Significant concern exists regarding asymptomatic infections in the ongoing coronavirus disease 2019 (COVID-19) pandemic.1–3 Reports from New York City demonstrate considerable prevalence of asymptomatic severe acute respiratory syndrome coronavirus 2 (SARS-CoV-2) infection among pregnant patients and several cases of extensive health care worker exposure during deliveries.4–6 Lymphopenia has been described as a common and early laboratory test abnormality associated with COVID-19 infection.7 Given an inability to perform universal testing at our institution secondary to supply chain limitations, we explored a strategy of obtaining white blood cell (WBC) count differentials for all patients admitted to our obstetric unit. We sought to examine whether lymphopenia identified asymptomatic SARS-CoV-2 infection and to assess whether lymphopenia could discriminate the presence of infection in symptomatic patients under investigation for COVID-19.
We implemented a policy of universal automated WBC count differential testing for all obstetric patients from April 1 through April 14, 2020. Patients with lymphopenia (defined as absolute lymphocyte count less than 0.8×103/microliter8,9) underwent COVID-19 testing using a nasopharyngeal swab test (PANDAA qDx real-time polymerase chain reaction), as did all symptomatic patients. To assess whether lymphopenia could predict COVID-19 infection status among symptomatic individuals, all patients with suspected or confirmed COVID-19 infection who underwent an obstetric inpatient evaluation or admission from March 10 through April 14, 2020, were analyzed. The study was approved by our institutional review board.
From April 1 through April 14, 2020, there were 213 admissions to obstetric services. Of those patients with complete blood count results, 172 (84.3%) had a WBC count differential performed. The absolute lymphocyte count ranged from 0.5 to 6.0×103/microliter (median 1.8×103/microliter, interquartile range 1.3–2.3, Table 1). Nine patients had lymphopenia; six of these had suspected or known COVID-19 infection. The remaining three patients were asymptomatic and had negative COVID-19 test results. None of these patients developed symptoms during admission.
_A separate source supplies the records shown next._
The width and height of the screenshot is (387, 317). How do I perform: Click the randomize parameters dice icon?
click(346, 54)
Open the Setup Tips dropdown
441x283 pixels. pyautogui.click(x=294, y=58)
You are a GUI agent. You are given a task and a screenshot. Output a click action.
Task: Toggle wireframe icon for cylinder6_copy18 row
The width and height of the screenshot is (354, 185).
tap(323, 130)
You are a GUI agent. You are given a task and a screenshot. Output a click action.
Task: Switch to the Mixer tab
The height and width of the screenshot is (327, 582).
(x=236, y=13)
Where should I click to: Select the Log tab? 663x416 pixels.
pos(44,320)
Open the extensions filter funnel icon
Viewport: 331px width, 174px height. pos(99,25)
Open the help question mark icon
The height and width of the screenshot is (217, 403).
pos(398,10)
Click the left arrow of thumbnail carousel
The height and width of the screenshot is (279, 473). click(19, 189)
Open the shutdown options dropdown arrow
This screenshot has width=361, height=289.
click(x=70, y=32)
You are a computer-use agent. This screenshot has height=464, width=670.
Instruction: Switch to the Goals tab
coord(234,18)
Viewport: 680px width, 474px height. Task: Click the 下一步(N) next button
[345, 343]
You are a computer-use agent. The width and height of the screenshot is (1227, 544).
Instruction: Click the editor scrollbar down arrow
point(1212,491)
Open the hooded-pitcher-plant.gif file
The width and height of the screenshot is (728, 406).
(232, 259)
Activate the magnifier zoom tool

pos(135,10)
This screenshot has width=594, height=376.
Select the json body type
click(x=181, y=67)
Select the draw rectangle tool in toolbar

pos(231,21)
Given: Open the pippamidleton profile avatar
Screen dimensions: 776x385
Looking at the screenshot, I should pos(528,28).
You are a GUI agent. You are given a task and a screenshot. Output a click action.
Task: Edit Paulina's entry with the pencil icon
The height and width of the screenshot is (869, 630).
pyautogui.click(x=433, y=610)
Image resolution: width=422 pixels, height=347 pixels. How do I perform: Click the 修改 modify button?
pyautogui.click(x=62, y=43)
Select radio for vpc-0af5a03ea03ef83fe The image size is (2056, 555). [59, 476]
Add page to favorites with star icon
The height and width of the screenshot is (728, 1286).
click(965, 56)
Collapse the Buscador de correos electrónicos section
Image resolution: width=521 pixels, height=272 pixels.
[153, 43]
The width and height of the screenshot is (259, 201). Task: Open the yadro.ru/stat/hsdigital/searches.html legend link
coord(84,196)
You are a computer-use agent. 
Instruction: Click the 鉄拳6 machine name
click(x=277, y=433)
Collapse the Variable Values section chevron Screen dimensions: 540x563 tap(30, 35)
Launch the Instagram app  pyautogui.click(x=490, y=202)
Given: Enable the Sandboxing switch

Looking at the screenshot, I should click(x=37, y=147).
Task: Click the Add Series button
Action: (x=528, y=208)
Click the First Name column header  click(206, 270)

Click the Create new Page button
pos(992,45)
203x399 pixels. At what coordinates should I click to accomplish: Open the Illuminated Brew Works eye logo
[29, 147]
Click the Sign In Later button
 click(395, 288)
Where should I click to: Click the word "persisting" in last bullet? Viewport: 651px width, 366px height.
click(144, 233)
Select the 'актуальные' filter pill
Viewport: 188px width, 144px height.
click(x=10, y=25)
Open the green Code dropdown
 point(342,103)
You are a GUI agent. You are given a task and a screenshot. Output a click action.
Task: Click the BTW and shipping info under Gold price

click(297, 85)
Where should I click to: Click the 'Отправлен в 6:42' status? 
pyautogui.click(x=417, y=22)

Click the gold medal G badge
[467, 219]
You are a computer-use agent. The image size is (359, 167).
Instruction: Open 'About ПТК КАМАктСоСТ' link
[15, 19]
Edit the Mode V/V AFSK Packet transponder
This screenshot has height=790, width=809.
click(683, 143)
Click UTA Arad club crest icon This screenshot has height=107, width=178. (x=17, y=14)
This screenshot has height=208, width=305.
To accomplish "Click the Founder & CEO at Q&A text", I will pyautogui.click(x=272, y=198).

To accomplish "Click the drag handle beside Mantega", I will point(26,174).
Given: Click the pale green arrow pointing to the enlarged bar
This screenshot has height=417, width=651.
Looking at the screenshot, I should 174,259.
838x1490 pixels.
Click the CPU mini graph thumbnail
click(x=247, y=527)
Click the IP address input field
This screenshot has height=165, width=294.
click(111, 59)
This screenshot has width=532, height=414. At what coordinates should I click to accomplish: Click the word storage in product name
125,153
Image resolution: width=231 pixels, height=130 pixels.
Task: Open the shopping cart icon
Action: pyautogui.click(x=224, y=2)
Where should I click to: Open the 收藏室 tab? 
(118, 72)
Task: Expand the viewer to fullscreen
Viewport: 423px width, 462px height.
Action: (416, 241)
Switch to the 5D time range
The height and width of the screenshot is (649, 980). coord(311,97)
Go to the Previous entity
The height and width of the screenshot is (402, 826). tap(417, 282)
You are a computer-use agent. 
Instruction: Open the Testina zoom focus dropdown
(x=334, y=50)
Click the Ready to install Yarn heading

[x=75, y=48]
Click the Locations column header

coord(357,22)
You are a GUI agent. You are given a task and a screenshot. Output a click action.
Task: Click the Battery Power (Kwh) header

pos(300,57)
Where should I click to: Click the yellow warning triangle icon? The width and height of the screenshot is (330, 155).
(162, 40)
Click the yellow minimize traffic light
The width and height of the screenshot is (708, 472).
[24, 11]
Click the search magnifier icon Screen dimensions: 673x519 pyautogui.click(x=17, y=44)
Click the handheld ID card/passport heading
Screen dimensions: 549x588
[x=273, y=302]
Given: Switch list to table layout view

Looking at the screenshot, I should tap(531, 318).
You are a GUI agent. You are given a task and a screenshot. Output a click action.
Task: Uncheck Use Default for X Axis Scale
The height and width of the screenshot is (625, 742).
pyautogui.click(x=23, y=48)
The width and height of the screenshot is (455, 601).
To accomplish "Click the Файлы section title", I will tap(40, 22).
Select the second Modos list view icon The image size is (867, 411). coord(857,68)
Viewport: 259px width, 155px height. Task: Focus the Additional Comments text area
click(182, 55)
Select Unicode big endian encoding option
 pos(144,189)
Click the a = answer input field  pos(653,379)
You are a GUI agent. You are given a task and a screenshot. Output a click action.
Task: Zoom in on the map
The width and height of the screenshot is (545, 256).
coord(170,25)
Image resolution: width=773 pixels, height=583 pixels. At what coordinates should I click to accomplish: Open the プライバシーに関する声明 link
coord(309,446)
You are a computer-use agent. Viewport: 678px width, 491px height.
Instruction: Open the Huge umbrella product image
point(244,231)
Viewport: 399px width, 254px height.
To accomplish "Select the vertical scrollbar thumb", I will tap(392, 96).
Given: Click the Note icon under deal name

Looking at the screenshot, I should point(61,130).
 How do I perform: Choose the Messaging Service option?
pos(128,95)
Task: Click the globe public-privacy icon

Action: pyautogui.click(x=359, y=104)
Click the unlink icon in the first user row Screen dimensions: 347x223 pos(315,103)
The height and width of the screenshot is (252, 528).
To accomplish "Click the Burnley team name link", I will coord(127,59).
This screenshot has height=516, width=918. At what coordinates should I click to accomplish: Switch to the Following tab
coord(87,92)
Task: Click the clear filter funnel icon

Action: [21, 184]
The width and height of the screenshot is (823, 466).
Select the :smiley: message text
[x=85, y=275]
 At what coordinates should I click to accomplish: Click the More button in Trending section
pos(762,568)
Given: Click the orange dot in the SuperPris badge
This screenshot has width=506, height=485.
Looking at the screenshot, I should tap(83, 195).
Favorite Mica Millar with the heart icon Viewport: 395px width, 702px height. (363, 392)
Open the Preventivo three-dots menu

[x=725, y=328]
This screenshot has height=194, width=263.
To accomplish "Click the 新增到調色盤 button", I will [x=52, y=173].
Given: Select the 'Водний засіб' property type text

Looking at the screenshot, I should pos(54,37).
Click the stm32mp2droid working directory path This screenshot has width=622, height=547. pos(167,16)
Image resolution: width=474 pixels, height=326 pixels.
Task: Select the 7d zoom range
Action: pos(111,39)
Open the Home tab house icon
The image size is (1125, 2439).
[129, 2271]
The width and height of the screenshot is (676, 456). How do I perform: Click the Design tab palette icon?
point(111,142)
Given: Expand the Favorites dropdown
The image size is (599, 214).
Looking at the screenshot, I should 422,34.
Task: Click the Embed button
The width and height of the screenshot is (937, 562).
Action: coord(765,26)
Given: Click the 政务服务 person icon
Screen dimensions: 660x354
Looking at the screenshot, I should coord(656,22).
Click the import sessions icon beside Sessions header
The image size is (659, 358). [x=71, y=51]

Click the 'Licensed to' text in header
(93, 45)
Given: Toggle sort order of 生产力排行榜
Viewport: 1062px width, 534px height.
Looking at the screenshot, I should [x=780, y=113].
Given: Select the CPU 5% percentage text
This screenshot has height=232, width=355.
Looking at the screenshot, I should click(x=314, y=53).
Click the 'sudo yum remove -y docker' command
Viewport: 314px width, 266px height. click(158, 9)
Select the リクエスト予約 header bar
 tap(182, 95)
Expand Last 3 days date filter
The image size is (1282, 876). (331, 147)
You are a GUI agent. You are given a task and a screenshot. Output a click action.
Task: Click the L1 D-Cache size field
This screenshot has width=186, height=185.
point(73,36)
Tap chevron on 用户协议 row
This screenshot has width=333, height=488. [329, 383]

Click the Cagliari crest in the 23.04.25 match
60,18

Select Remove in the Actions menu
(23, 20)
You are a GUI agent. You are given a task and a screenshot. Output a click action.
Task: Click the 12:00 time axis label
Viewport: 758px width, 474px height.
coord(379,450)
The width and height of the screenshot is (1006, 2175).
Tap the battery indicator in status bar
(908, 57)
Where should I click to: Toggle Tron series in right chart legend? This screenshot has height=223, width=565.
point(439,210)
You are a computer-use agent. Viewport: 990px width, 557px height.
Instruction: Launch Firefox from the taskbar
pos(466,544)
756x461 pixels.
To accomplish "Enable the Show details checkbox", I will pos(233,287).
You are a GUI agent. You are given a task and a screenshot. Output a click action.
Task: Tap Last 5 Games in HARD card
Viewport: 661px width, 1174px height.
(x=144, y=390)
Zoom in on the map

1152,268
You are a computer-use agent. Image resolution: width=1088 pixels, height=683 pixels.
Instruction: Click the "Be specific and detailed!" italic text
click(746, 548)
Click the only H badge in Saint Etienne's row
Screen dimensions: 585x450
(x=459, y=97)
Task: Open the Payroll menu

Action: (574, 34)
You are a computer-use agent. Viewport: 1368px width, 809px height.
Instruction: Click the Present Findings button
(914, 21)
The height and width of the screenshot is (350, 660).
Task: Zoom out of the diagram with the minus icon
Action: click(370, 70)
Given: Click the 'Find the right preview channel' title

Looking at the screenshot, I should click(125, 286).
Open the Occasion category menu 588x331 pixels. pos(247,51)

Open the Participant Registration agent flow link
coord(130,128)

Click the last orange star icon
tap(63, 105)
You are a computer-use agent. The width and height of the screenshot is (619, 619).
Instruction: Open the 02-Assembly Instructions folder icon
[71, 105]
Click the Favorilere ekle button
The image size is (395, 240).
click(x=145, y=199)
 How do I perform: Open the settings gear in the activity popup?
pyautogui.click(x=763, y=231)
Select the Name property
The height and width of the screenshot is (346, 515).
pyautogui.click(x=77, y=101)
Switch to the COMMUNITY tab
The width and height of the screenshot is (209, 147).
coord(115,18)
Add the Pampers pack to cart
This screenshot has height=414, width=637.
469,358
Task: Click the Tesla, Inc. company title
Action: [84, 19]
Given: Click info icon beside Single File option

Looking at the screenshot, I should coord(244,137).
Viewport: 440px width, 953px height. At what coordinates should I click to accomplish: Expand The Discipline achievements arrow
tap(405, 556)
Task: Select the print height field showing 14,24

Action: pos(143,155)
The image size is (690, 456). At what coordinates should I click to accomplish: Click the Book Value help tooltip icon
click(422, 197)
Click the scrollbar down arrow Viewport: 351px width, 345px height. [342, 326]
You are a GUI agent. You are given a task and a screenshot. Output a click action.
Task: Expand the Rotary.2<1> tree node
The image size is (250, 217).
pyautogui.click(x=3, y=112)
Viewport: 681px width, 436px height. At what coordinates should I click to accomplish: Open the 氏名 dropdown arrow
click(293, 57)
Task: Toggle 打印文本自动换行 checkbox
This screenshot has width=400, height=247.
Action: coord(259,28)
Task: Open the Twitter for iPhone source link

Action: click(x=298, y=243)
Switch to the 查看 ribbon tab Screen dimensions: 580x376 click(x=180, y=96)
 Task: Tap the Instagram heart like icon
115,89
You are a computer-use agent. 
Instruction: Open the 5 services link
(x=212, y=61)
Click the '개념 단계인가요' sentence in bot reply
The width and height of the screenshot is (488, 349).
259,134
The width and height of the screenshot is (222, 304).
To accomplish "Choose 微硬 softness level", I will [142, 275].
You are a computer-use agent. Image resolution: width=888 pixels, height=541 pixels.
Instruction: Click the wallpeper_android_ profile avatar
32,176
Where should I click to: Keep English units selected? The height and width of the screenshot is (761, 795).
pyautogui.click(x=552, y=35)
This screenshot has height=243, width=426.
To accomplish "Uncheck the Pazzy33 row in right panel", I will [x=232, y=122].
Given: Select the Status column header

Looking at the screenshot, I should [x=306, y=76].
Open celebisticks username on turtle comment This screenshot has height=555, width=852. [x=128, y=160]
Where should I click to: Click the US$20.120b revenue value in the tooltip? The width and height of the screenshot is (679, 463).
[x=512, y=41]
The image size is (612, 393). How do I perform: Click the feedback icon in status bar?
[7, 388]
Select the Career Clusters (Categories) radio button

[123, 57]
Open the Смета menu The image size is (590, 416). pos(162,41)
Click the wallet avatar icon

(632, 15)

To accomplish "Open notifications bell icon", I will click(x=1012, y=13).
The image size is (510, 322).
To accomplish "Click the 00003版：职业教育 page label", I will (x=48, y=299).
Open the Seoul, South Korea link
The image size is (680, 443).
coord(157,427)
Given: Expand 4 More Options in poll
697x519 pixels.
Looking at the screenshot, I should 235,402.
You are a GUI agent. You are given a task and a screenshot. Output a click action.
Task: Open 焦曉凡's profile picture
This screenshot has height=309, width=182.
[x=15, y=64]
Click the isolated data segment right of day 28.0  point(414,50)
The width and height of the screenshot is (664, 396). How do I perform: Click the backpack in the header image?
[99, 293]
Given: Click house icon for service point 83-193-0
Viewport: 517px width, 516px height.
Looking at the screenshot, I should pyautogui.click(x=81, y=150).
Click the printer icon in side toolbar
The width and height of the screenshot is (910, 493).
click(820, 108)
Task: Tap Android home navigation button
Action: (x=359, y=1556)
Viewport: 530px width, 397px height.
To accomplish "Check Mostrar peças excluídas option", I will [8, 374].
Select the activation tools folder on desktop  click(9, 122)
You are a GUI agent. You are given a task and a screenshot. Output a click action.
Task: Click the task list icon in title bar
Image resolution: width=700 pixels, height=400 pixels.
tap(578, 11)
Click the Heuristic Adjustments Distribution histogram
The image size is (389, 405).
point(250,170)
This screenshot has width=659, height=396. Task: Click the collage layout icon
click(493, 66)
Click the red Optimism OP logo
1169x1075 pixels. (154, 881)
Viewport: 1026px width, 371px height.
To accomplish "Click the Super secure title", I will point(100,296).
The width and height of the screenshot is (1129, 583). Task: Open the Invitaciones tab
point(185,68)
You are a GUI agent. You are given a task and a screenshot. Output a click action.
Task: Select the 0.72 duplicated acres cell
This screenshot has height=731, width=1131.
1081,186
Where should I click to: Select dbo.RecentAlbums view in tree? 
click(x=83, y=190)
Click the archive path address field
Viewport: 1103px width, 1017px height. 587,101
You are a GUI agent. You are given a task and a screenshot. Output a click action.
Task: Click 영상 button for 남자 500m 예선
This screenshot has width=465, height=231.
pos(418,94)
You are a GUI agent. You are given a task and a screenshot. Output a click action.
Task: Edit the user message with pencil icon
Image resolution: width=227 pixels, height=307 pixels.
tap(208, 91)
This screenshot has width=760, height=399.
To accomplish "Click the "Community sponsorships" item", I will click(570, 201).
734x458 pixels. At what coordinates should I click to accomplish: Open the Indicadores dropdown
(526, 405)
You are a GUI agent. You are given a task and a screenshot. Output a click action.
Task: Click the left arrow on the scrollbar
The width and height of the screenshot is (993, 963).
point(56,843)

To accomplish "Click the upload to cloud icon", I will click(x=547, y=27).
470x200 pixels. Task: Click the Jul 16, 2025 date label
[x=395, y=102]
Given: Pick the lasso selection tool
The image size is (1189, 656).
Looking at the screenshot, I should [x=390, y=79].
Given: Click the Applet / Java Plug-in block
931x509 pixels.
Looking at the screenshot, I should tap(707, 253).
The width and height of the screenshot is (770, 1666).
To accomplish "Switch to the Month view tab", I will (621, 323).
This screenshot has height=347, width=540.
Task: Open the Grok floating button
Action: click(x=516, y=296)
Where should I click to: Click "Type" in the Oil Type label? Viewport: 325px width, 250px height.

From March 10 through April 14, 2020, 37 symptomatic patients with known or suspected COVID-19 infection presented for inpatient evaluation or admission. All underwent COVID-19 testing. Of the 37 patients, one had an insufficient sample, 15 (41%) had positive test results, and 21 (57%) had negative test results. Of the 36 patients with test results, 31 had an absolute lymphocyte count performed at admission, with a COVID-19 infection prevalence of 48% (15/31). There was no difference in median absolute lymphocyte count in symptomatic patients with and without COVID-19 infection (1.1 vs 1.4×103/microliter, P=.11). Among 15 patients with confirmed COVID-19 infection, 33% had an absolute lymphocyte count less than 0.8×103/microliter, compared with 25% among the 16 patients with negative test results (P=.70). Of note, all three patients who required critical care for hypoxia in our cohort had an initial absolute lymphocyte count less than 0.8×103/microliter. Test performance characteristics for three definitions of lymphopenia to identify COVID-19 infection are shown in Table 2. At a COVID-19 infection prevalence of 48%, the positive predictive value for each definition was less than 60%.
Lymphopenia (defined as absolute lymphocyte count less than 0.8×103/microliter) was an uncommon finding among obstetric inpatients and was not a useful screening strategy for identifying asymptomatic SARS-CoV-2 infection. Moreover, absolute lymphocyte count did not meaningfully discriminate those with and without infection among patients under investigation. Lymphopenia is a common feature of many viral infections, including including infection with SARS-CoV-2, and may result from direct infection of lymphocytes or immunologically mediated cell apoptosis.10 Although lymphopenia was more common in symptomatic patients with confirmed COVID-19 infection, this was not a great marker of disease. We did observe that lymphopenia was consistently present in patients presenting with severe disease, an association that has been reported frequently in nonpregnant patients with COVID-19 infection (Tan L, Wang Q, Zhang D, Ding J, Huang Q, Tang YQ, et al. Lymphopenia predicts disease severity of COVID-19: a descriptive and predictive study [letter] [published erratum appears in Signal Transduct Target Ther 2020;5:61.]. Signal Transduct Target Ther 2020;5:33.).11–13 Our results should be interpreted in the context of our small sample size and unknown community disease prevalence but do add to the limited studies of WBC count indices in pregnancy.14–16
Labor units continue to care for high volumes of patients, and the care provided involves close and frequent contact with health care workers and the possibility of unanticipated emergency surgery. Universal COVID-19 testing may be necessary to identify asymptomatic infections in areas with active community transmission. The decision to implement universal testing may require knowledge of local prevalence rates given the possibility of false-positive results in the setting of low prevalence.